Migrant crisis: Balkan leaders meet amid Juncker warnings
25 October 2015
- From the section Europe
Leaders from Central Europe and the Balkans are due to hold an emergency summit to discuss the migrant crisis.
A draft statement leaked ahead of the meeting calls on countries to stop waving through migrants without the agreement of their neighbours.
Bottlenecks have formed, leaving thousands out in the cold at night.
European Commission President Jean-Claude Juncker, who called the meeting, told German newspaper Bild: “Every day counts.”
If no agreement is reached, he added, “we will soon see families in cold rivers in the Balkans perish miserably”.
Leaders from Austria, Bulgaria, Croatia, Macedonia, Germany, Greece, Hungary, Romania, Serbia and Slovenia, are taking part in the summit.
The draft statement calls for the “gradual and controlled” movement of people through the migration route.
It also proposes to bolster EU patrols at Greece’s borders and to send 400 extra guards to Slovenia.
Hungary announced it was closing its borders with Serbia and Croatia last weekend.

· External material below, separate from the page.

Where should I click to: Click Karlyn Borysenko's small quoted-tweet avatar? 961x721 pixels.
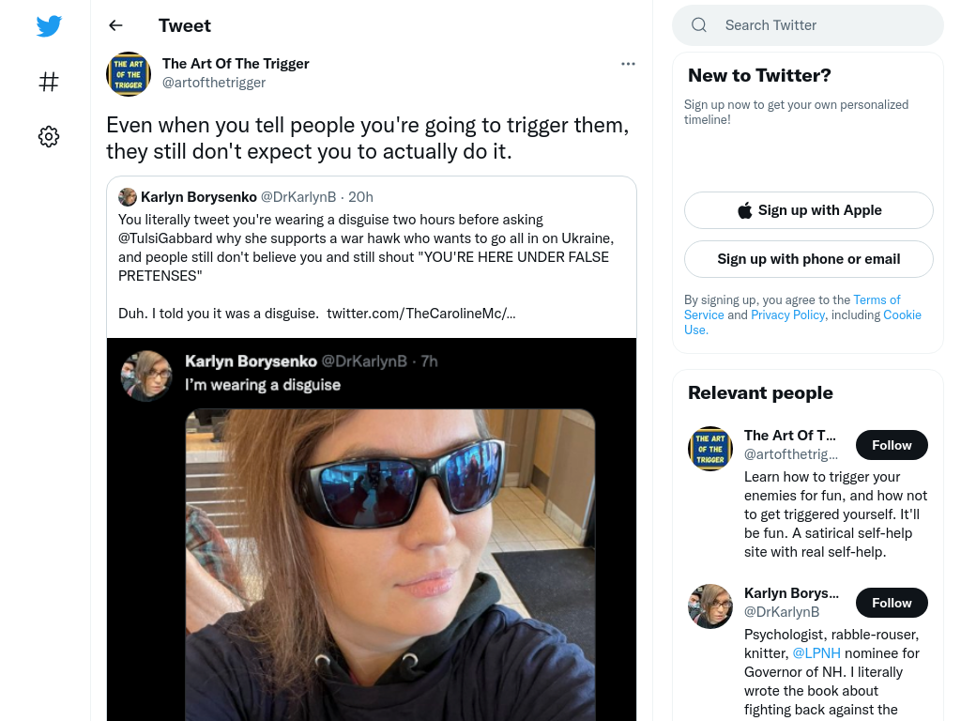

As a result, Slovenia saw 58,000 arrivals in the week leading up to Saturday, and many people are waiting in wet and cold conditions.
The Slovenian government has accused Croatia of deliberately dumping thousands of migrants on the border.
Croatia says it has no choice because Slovenia is allowing far less into the country than it should be.
Fears of Germany and Austria closing their own borders have led Bulgaria, Romania and Serbia to threaten to do so.
Bulgarian Prime Minister Boyko Borisov said the three countries would not “become buffer zones”.
Slovenia’s President Borut Pahor said on his Facebook page, Mr Pahor said the success of Sunday’s summit would be measured partly on whether stricter controls are implemented to stop migrants travelling from Turkey to Greece.
Croatian Prime Minister Zoran Milanovic said such controls were the only solution. “Everything else is a waste of time,” he said.
The International Organization for Migration said that more than 9,000 migrants arrived in Greece every day last week – the highest rate so far this year.
Most of the migrants – including many refugees from the conflicts in Syria, Iraq and Afghanistan – want to reach Germany to claim asylum.
Germany says it expects to take in 800,000 asylum seekers this year.